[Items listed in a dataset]
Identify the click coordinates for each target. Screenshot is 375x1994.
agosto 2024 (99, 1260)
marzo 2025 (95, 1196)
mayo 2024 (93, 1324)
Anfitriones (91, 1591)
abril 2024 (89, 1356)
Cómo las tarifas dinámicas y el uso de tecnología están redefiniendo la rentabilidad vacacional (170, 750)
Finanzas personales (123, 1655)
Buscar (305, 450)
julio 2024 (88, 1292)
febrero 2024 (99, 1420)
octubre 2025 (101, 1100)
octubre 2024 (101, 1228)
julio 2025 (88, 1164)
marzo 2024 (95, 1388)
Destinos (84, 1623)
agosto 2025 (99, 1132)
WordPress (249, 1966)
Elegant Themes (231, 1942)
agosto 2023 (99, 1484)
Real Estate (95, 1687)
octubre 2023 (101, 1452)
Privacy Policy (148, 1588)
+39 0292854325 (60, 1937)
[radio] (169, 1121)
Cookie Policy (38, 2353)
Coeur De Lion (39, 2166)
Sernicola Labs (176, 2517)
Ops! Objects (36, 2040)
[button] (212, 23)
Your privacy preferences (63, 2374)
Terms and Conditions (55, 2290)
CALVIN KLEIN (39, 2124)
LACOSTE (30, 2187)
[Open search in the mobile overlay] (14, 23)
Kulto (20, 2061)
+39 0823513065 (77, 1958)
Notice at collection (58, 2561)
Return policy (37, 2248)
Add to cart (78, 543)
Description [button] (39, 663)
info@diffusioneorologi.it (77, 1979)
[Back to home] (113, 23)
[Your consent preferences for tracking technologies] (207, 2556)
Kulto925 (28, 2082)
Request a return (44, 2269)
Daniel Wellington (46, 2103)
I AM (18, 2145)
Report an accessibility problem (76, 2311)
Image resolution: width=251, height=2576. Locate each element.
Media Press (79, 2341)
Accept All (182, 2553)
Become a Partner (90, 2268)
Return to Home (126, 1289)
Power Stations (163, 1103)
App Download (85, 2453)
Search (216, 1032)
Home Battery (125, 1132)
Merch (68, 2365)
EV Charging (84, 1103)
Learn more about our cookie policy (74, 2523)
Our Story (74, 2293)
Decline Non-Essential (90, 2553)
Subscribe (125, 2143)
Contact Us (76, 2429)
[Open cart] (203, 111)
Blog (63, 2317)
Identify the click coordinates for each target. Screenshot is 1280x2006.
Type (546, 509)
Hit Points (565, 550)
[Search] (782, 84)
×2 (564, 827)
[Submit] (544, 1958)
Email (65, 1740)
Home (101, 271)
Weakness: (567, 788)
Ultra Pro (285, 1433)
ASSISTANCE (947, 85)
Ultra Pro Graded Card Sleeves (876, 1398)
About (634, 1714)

▸ WHAT NEEDS TO BE DONE:
Return a word-for-word copy of the lines above from the one holding "Elegant Themes (231, 1942)" through the one holding "Return to Home (126, 1289)", with both of them included and nothing besides.

▸ SOLVED EXERCISE:
Elegant Themes (231, 1942)
agosto 2023 (99, 1484)
Real Estate (95, 1687)
octubre 2023 (101, 1452)
Privacy Policy (148, 1588)
+39 0292854325 (60, 1937)
[radio] (169, 1121)
Cookie Policy (38, 2353)
Coeur De Lion (39, 2166)
Sernicola Labs (176, 2517)
Ops! Objects (36, 2040)
[button] (212, 23)
Your privacy preferences (63, 2374)
Terms and Conditions (55, 2290)
CALVIN KLEIN (39, 2124)
LACOSTE (30, 2187)
[Open search in the mobile overlay] (14, 23)
Kulto (20, 2061)
+39 0823513065 (77, 1958)
Notice at collection (58, 2561)
Return policy (37, 2248)
Add to cart (78, 543)
Description [button] (39, 663)
info@diffusioneorologi.it (77, 1979)
[Back to home] (113, 23)
[Your consent preferences for tracking technologies] (207, 2556)
Kulto925 (28, 2082)
Request a return (44, 2269)
Daniel Wellington (46, 2103)
I AM (18, 2145)
Report an accessibility problem (76, 2311)
Image resolution: width=251, height=2576. Locate each element.
Media Press (79, 2341)
Accept All (182, 2553)
Become a Partner (90, 2268)
Return to Home (126, 1289)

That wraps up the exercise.